Die niedrigen Werte in subjektiver Qualität und Psychotherapie der MARS‑G weisen darauf hin, dass insbesondere die frei verfügbaren Apps nicht klar empfohlen werden können und einzelne Interventionselemente, bei einseitiger Nutzung in Selbsthilfe, sogar negative Effekte erwarten lassen. Entsprechend sollten behandelnde Ärzt:innen oder Psychotherapeut:innen die Nutzung von Tinnitus-Apps bei ihren Patient:innen aktiv erfragen und die Interventionselemente der jeweiligen App professionell einordnen. Die Motivation von Betroffenen zur Nutzung einer App sollte als Ressource verstanden werden. Entsprechend sollten Betroffene ermutigt werden hilfreiche Funktionen der Apps (weiter) zu nutzen, dies als Teil des Tinnitusmanagements zu verstehen und sie gleichzeitig in einen übergreifenden Präventions- oder Behandlungsplan zu integrieren. Voraussetzung dafür sind niederschwellige Informationsquellen für Behandelnde.

Fazit

Dies ist die erste Übersichtsarbeit zu deutschsprachigen Tinnitus-Apps mit einer Analyse der Qualität sowie der eingesetzten Interventionselemente und BCTs. Trotz der hohen Zahl der verfügbaren Apps wird das Potenzial, mit der App eine echte Intervention anzubieten, bisher nicht ausgeschöpft.

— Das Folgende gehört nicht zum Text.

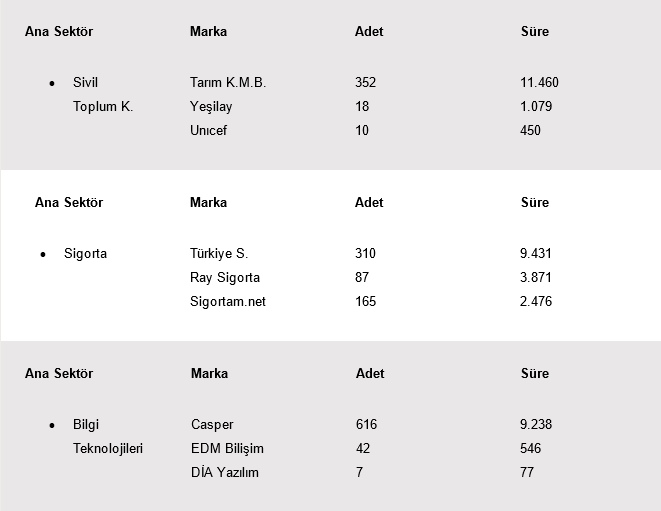Click the Sivil Toplum K. sector label
661x511 pixels.
[102, 95]
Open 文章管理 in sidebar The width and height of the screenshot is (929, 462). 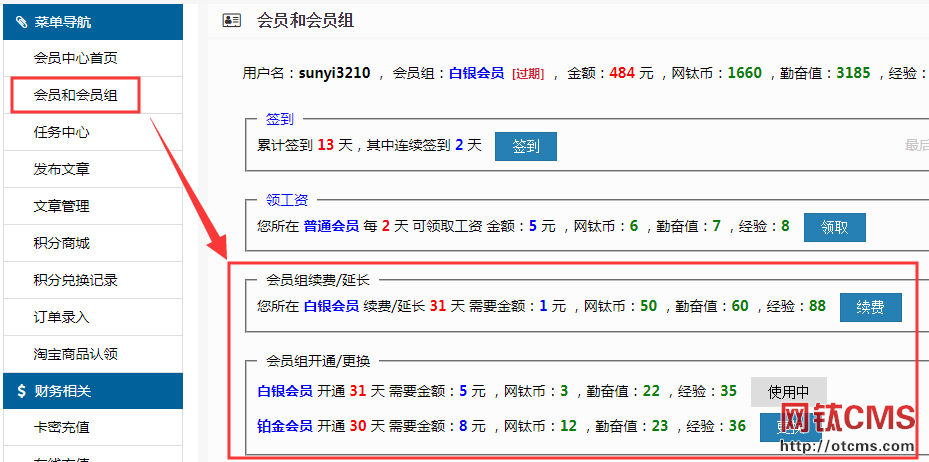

Die Mehrzahl der Apps nutzt nur wenige Interventionselemente und weitere Elemente der KVT, die sich in vorherigen Studien bewährt haben, kommen nur selten bis gar nicht zum Einsatz. Die fehlende wissenschaftliche Evaluation von Tinnitus-Apps erschwert es Betroffenen und Behandelnden eine qualitativ hochwertige und wirksame App auszuwählen. Zukünftige Forschung sollte daher gezielt typische Interventionselemente der Tinnitusbehandlung integrieren. Die Taxonomie der BCTs könnte dabei als Anregung zur Gestaltung von Apps zum aktiven Tinnitusmanagement genutzt werden. Die multiperspektivische Evaluation kann als Muster für Apps zu anderen chronischen Erkrankungen dienen.